The automotive industry is undergoing significant changes, with a push for fuel economy increases and emission reductions that is driving development and technological advancement. There are indirect factors like geopolitical considerations and environmental concerns, but the largest drivers are three direct government mandates:

  1. Corporate Average Fuel Economy regulations
  2. California Air Resources Board zero-emission vehicle mandate
  3. Federal emissions standards

 

Corporate Average Fuel Economy regulations

Administered by the National Highway Transportation Safety Administration (NHTSA), Corporate Average Fuel Economy (CAFE) regulations were first enacted by Congress in 1975 in the wake of the Arab oil embargoes. The purpose of the CAFE program is to increase the fuel economy of passenger vehicles and light trucks. The targets are sales-weighted and different for each original equipment manufacturer (OEM). Each OEM must ensure that its fleet meets its yearly target or face financial penalties. 
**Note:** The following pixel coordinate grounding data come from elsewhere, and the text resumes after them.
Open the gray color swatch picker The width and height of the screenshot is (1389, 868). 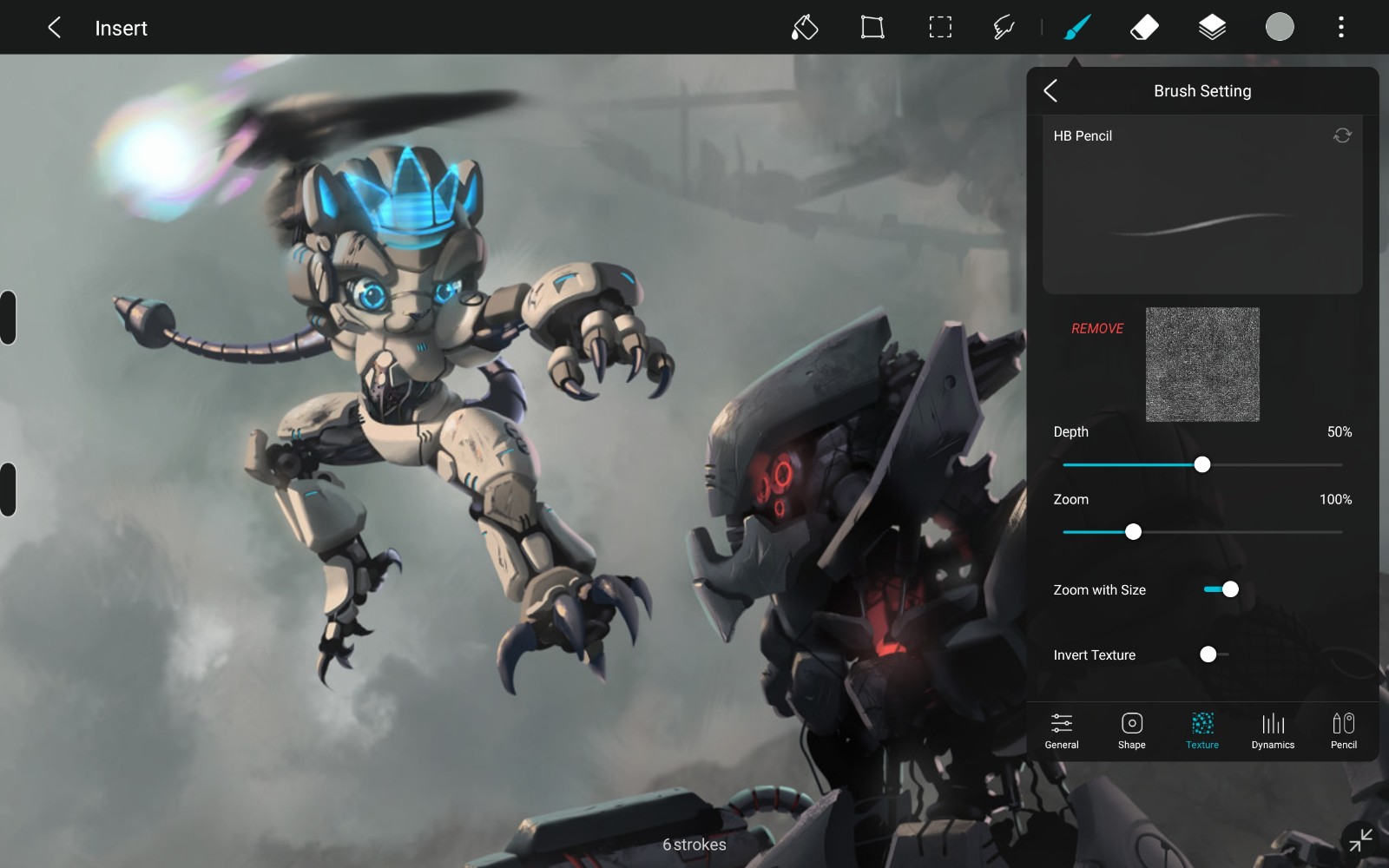[x=1280, y=28]
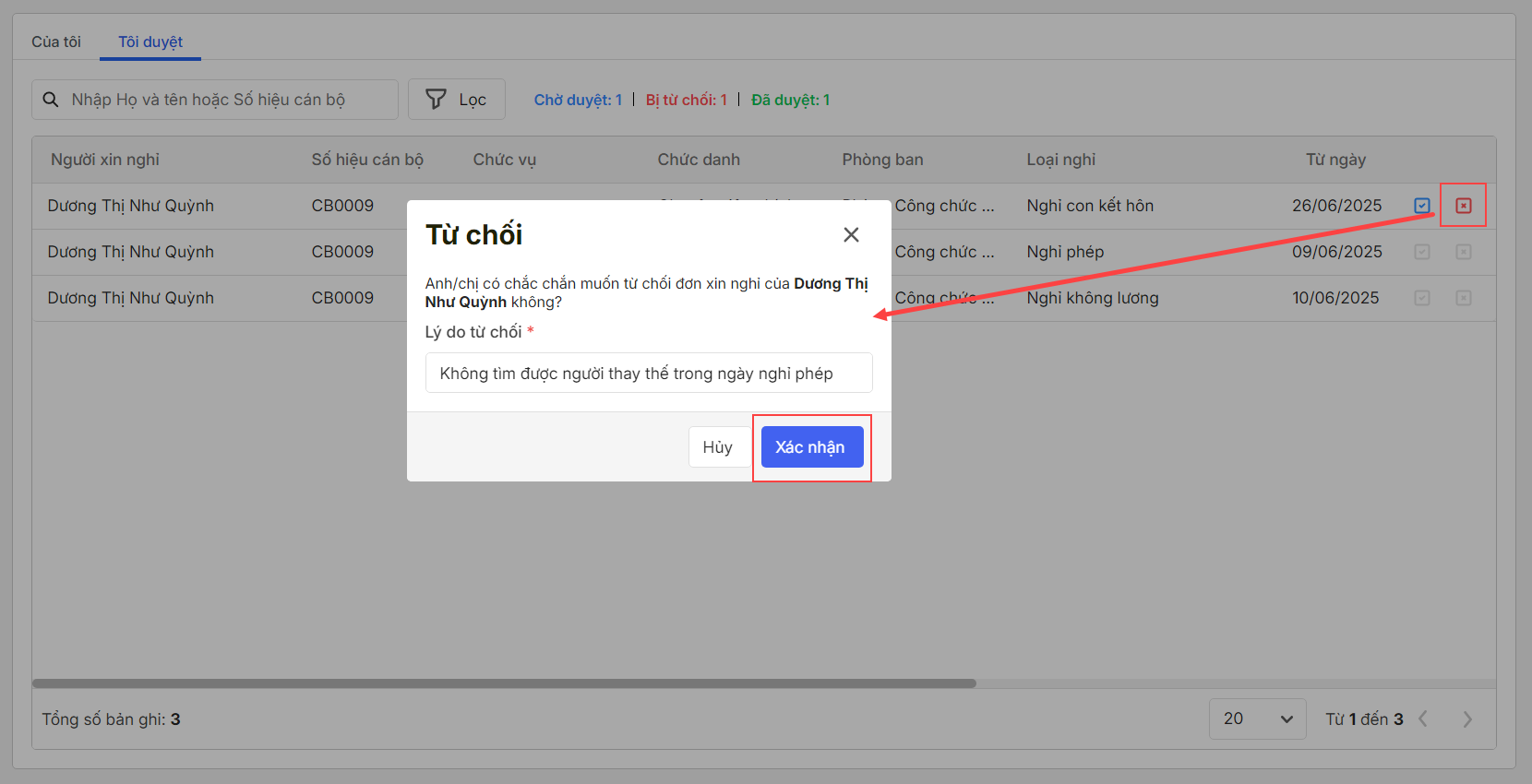This screenshot has width=1532, height=784.
Task: Click the horizontal table scrollbar
Action: 504,683
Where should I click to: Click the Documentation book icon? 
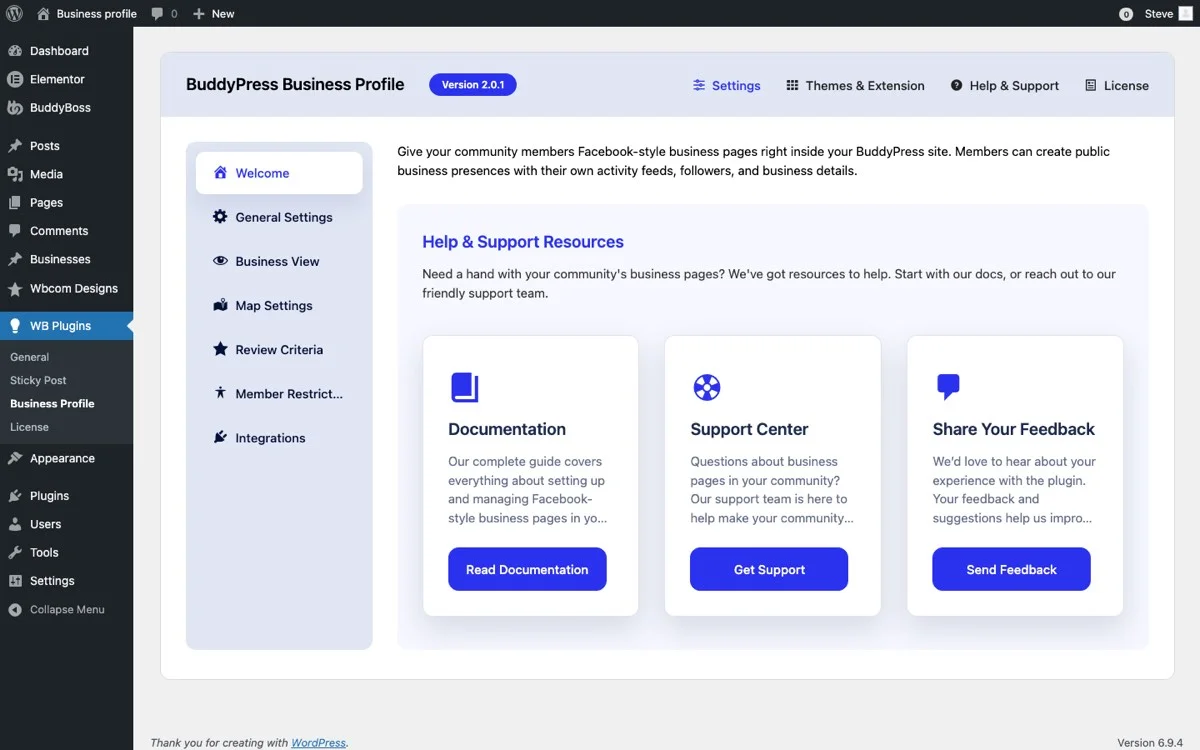tap(463, 386)
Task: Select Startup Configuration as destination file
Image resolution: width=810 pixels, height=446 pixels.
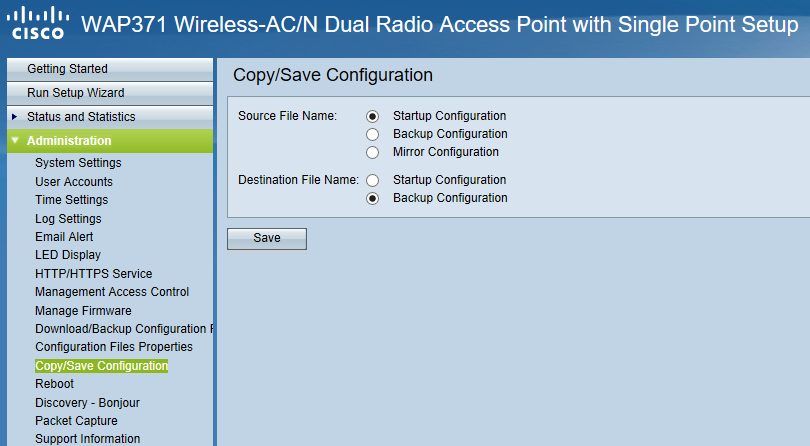Action: (x=372, y=180)
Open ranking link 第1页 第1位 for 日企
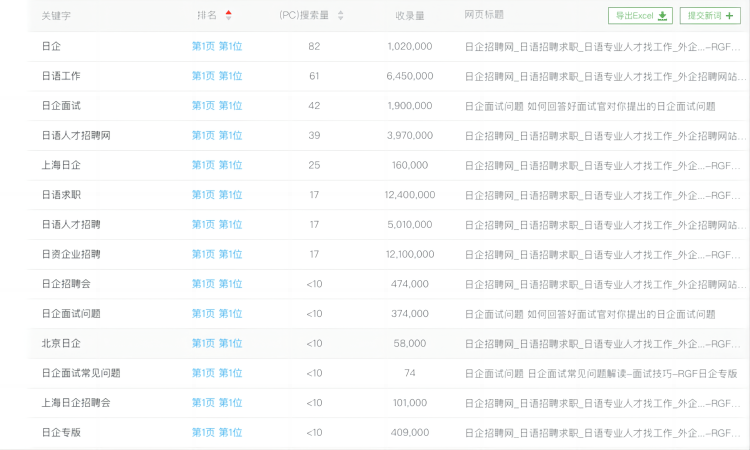The height and width of the screenshot is (450, 750). [x=216, y=47]
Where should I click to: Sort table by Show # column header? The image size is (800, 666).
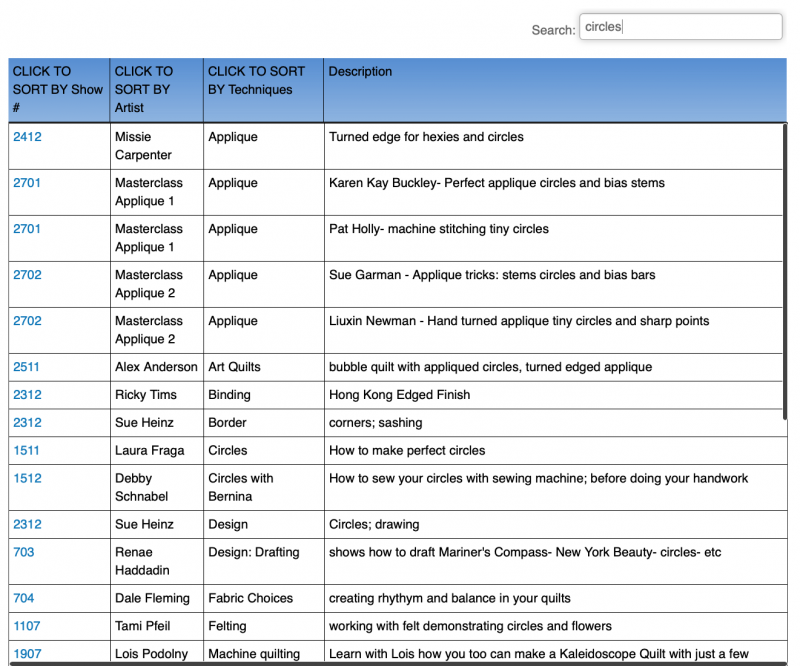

In 1975, before the legislation was enacted, the average fuel economy of passenger vehicles was 13.5 mpg. In the original legislation, passenger vehicles and light trucks were treated separately. The legislation required passenger vehicles to achieve 18.0 mpg beginning in 1978. The target increased to 27.5 mpg by 1985, and that goal was achieved. However, in the 1980s, the requirements were eased by the NHTSA to 26.0 mpg for model years 1986-1988, and then increased back to 26.5 mpg in 1989. The easing was likely a result of OEM lobbying efforts, which claimed that consumers were looking for larger cars and engines as a result of lower gasoline prices.1

Concurrently, light trucks had to achieve 17.2 mpg and 15.8 mpg for two-wheel drive and four-wheel drive models, respectively, beginning in 1978. The two categories for light trucks were eventually combined into one, and the single target increased to 22.7 mpg for 2007.

There were no legislative changes to the CAFE program until 2007, when the targets for passenger vehicles and light trucks were combined into a single target of 35 mpg by 2025, with increases to begin in 2011. The concept of a vehicle “footprint” was introduced at that time as well, which is calculated by multiplying the wheelbase by the track dimensions. “Ceiling” and “floor” targets were set for passenger cars with footprints of 41 ft2 or less and 55-ft2 or greater, respectively, with a linear relationship between these two limits. Similarly, light trucks had ceiling and floor targets for footprints of 41 ft2 or less and 75 ft2 or greater. 

In 2009, the Obama Administration pushed the standards much higher, mandating the overall target to be 34.1 mpg by 2016. Two years later, a target of 54.5 mpg was established for 2025. Incentives for electric vehicles (EVs), plug-in hybrid electric vehicles (PHEVs) and fuel cell vehicles (FCVs) were also created through “multipliers,” which are 2 for EVs and FCVs and 1.6 for PHEVs in 2017 and phase down to 1.5 for EVs and FCVs and 1.3 for PHEVs in 2021. 

The CAFE program has clearly incentivized the OEMs to increase fuel economy through various methods. The program specifies only the end goal, not the means.

 

California Air Resources Board ZEV mandate 

The California Air Resources Board (CARB) is the department within the California Environmental Protection Agency tasked with improving the air quality of the state, and has vehicle emissions regulations as part of its mandate. CARB first developed its zero-emission vehicle (ZEV) mandate as part of the overall Low-Emission Vehicle regulations in 1990. It set a target for 1998 that 2% of vehicles for sale by large OEMs had to be ZEVs, increasing to 5% in 2001, and 10% in 2003. Due to several factors, including the technological and cost limitations associated with ZEV market introduction and OEM lobbying, the interim 2001 target was removed and the 2003 target was modified to include 2% ZEVs, 2% Advanced Technology partial-ZEVs, and 6% partial-ZEVs. 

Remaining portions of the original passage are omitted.